▼▼▼

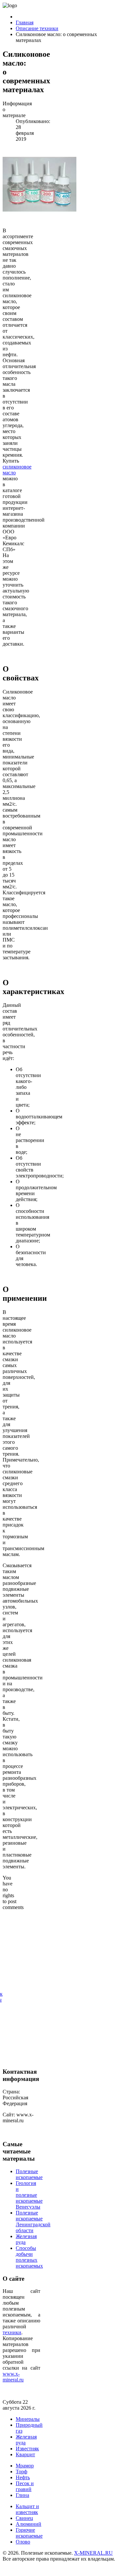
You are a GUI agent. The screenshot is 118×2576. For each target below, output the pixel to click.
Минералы (28, 2419)
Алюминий (28, 2524)
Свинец (24, 2518)
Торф (21, 2471)
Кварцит (25, 2454)
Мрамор (25, 2465)
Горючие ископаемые (29, 2533)
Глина (22, 2495)
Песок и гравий (25, 2486)
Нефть (23, 2477)
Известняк (27, 2448)
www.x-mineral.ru (13, 2376)
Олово (23, 2542)
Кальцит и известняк (27, 2509)
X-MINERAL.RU (93, 2553)
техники (12, 2332)
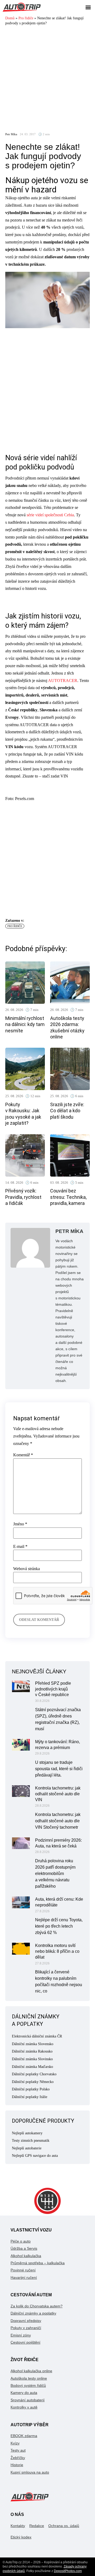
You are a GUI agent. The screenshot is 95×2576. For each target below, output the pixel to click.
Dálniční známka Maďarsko (32, 2067)
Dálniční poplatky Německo (33, 2082)
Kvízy (15, 2443)
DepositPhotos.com (68, 2571)
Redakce (36, 2526)
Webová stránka (26, 1569)
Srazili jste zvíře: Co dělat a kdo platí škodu (67, 1111)
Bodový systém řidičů (28, 2385)
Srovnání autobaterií (28, 2400)
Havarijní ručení (24, 2277)
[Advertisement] (47, 77)
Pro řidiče (25, 18)
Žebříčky (18, 2458)
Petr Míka (11, 134)
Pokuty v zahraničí (26, 2328)
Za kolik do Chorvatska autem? (37, 2306)
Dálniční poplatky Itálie (29, 2097)
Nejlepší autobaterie (26, 2148)
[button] (88, 7)
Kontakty (18, 2526)
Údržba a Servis (24, 2248)
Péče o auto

▲▲▲

How to complete this task: An exact copy is needed of every line from the one holding "Торф (21, 2471)" to the end of the entries above, both ends kept and each picture dropped.

Answer:
Торф (21, 2471)
Кварцит (25, 2454)
Мрамор (25, 2465)
Горючие ископаемые (29, 2533)
Глина (22, 2495)
Песок и гравий (25, 2486)
Нефть (23, 2477)
Известняк (27, 2448)
www.x-mineral.ru (13, 2376)
Олово (23, 2542)
Кальцит и известняк (27, 2509)
X-MINERAL.RU (93, 2553)
техники (12, 2332)
You are a GUI agent. The screenshot is 95×2576. For each target below, output the pixel to click.
Dálniční známka Maďarsko (32, 2067)
Dálniční poplatky Německo (33, 2082)
Kvízy (15, 2443)
DepositPhotos.com (68, 2571)
Redakce (36, 2526)
Webová stránka (26, 1569)
Srazili jste zvíře: Co dělat a kdo platí škodu (67, 1111)
Bodový systém řidičů (28, 2385)
Srovnání autobaterií (28, 2400)
Havarijní ručení (24, 2277)
[Advertisement] (47, 77)
Pro řidiče (25, 18)
Žebříčky (18, 2458)
Petr Míka (11, 134)
Pokuty v zahraničí (26, 2328)
Za kolik do Chorvatska autem? (37, 2306)
Dálniční poplatky Itálie (29, 2097)
Nejlepší autobaterie (26, 2148)
[button] (88, 7)
Kontakty (18, 2526)
Údržba a Servis (24, 2248)
Péče o auto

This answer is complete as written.